Starting at the line that contains "Click Real Tomayapo's gray shield icon", return every line through the end of the entries below, exactly and with nothing else.
** Opening Dataset entries block **
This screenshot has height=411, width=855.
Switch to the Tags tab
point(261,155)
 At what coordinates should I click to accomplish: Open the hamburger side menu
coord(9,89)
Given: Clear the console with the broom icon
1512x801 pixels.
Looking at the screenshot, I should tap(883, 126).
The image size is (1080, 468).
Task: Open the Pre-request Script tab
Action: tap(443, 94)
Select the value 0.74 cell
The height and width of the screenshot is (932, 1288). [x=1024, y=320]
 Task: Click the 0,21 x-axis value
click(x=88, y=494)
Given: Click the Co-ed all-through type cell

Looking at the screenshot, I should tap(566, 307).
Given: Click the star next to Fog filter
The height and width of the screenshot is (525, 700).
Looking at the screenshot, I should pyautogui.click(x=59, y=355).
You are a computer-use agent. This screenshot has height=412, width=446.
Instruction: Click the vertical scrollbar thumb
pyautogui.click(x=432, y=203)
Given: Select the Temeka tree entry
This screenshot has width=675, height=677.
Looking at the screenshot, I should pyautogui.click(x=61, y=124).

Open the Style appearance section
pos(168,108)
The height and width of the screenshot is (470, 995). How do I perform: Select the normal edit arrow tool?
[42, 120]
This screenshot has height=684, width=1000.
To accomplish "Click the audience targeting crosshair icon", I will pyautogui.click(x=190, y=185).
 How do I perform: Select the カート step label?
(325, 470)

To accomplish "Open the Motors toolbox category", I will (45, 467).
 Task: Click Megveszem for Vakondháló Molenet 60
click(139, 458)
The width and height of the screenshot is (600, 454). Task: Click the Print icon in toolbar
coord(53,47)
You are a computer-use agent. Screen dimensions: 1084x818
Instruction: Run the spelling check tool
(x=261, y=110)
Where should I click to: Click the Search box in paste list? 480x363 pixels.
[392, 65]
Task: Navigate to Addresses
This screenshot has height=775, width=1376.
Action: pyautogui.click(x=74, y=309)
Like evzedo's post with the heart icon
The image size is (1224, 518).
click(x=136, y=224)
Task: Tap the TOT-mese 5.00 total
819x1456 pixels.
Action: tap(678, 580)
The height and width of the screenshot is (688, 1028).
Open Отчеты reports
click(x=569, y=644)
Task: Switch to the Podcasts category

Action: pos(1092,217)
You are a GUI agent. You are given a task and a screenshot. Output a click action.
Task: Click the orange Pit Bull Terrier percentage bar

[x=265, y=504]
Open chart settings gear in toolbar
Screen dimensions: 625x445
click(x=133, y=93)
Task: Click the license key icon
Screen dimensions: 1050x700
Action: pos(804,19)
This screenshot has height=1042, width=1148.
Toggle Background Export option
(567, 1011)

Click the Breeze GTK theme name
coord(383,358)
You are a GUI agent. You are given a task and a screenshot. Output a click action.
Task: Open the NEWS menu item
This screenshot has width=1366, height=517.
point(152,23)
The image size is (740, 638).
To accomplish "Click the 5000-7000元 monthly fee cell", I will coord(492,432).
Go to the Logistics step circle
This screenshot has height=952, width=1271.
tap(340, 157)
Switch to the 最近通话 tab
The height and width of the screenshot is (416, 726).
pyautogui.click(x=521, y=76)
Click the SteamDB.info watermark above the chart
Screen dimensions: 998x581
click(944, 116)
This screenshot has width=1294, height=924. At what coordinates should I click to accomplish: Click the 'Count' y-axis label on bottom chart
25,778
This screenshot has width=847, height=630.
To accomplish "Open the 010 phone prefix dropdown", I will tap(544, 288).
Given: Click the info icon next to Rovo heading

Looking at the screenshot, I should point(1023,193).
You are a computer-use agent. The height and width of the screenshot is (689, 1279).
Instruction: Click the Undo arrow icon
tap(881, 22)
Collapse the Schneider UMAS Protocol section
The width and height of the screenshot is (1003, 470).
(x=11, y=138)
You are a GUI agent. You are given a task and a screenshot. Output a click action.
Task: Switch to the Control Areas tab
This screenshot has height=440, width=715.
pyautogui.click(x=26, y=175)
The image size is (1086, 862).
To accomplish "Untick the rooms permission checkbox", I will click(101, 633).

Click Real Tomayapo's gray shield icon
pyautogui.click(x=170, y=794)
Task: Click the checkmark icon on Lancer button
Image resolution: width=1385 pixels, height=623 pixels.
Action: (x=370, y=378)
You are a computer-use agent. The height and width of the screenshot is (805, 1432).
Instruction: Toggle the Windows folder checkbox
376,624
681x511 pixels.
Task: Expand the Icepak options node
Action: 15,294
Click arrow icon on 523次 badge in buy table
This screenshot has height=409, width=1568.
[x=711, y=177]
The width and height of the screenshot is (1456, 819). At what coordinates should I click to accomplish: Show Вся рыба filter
** Closing Dataset entries block **
• Answer section:
Click Real Tomayapo's gray shield icon
pyautogui.click(x=170, y=794)
Task: Click the checkmark icon on Lancer button
Image resolution: width=1385 pixels, height=623 pixels.
Action: (x=370, y=378)
You are a computer-use agent. The height and width of the screenshot is (805, 1432).
Instruction: Toggle the Windows folder checkbox
376,624
681x511 pixels.
Task: Expand the Icepak options node
Action: 15,294
Click arrow icon on 523次 badge in buy table
This screenshot has height=409, width=1568.
[x=711, y=177]
The width and height of the screenshot is (1456, 819). At what coordinates should I click to accomplish: Show Вся рыба filter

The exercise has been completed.